Site: Space Communications Research Corp. (SCR)
5th Floor, Hayakawa Tonakai Building
2-12-5 Iwamoto-cho
Tokyo 101, Japan

Date Visited: October 22, 1992

Report Author: J. Pelton



M. DeHaemer
J. Pelton


Akira Takahira

Executive V.P.

Yuichi Otsu

Managing Director, Research Headquarters

Tetuo Yamamoto

Director, R&D Department

Teruki Okamoto

Deputy Director, R&D Department

Hideo Satoh



The Space Communications Research Corporation (SCR) was formed in 1987 after the formation of the Japan Key Technology Center (JKTC) in 1986. (JKTC's activities are funded in part from the Japanese Government's dividends from NTT stock it holds as a result of the privatization of NTT in 1986.) SCR has spent about $40 million since then, an average of about $8 million/year. It has 22 employees, including some on loan from industry sponsors. The philosophy of SCR is to conduct cooperative activities with industry; most hardware developments are joint efforts with qualified aerospace, electronic or telecommunications industry partners. The major companies involved tend to be Toshiba, MELCO, and NEC. There are two other JKTC-initiated companies devoted to space communications technology and applications that were formed at about the same time as SCR. These are the Advanced Telecommunications Research Institute International (ATR) and the Space Communications Laboratories (SCL).

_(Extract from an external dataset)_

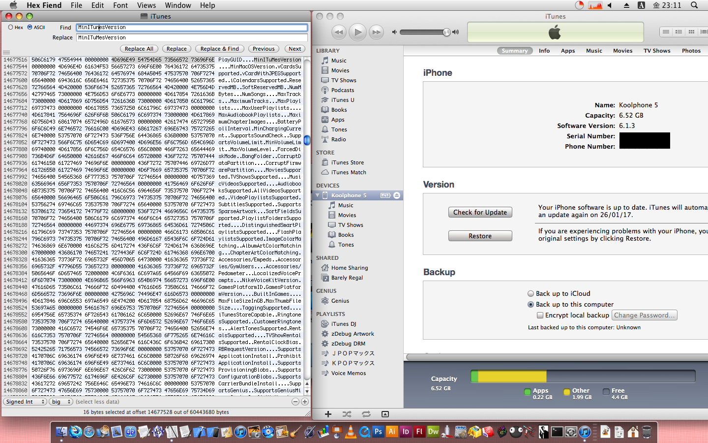Open the Signed Int type dropdown
The image size is (708, 443).
click(x=25, y=402)
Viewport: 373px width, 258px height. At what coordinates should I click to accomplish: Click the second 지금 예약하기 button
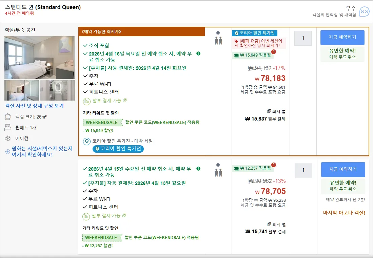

SCR tends to focus on the 10 to 20 year research horizon, which appears to be the normal practice for JKTC. This longer term basic research effort thus does not interfere with shorter term corporate R&D activities.

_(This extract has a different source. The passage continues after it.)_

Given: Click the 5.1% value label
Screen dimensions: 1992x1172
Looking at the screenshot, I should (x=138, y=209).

SCR has first considered three missions for the GPF (Geo-Stationary Platform). Those are LMSS, mm-wave (50/40 GHz) PCS over satellites, and future DBS-TV at 22 GHz. For the LMSS, 30 m class deployable antennas and high power SSPAs, especially at L- and S-band, are to be developed. For mm-wave PCS, also for mobile use, key items are the 40 GHz TWTA, the 50 GHz LNA, and a satellite switching system, including OBP. A 22 GHz HPA is needed for future DBS TV.

The primary focus of antenna work at SCR has been on very large deployable antenna reflectors for mobile applications. The characteristics of this long term design effort are provided below.

Development of GPF On-Board Equipment

Baseband Processor. A 100 x 100 channel baseband OBP and bit-by-bit switching system is being developed with NEC.

HEMT and Super HEMT Devices. The focus is on pseudo-morphic HEMT devices (AlGaAs/GaAs). Fujitsu is doing this work for SCR under contract and is the main developer of this technology in Japan.

SSPAs. An 800 MHz band (UHF) Si MOSFET SSPA with 40 to 51% efficiency and a 2.5 GHz band (S-band) GaAs MESFET SSPA with 33 to 42% efficiency are being developed.

Deployable Mesh Antennas. A high precision, micro-deviation RMS mesh antenna and a 6 m (1/5 of 30 m) Hexalink Truss-type deployable antenna are now being constructed. (See also the main report,Chapter 2, Space and Ground Antennas section, subsection on Related Japanese Space Technology.)

TWTAs. SCR has attained values of over 30 W in power and 30% in efficiency in a 40 GHz high power TWTA developed with NEC for mm-wave PCS. A 22 GHz TWTA developed with Toshiba for DBS has achieved power of over 300 W and 50% efficiency.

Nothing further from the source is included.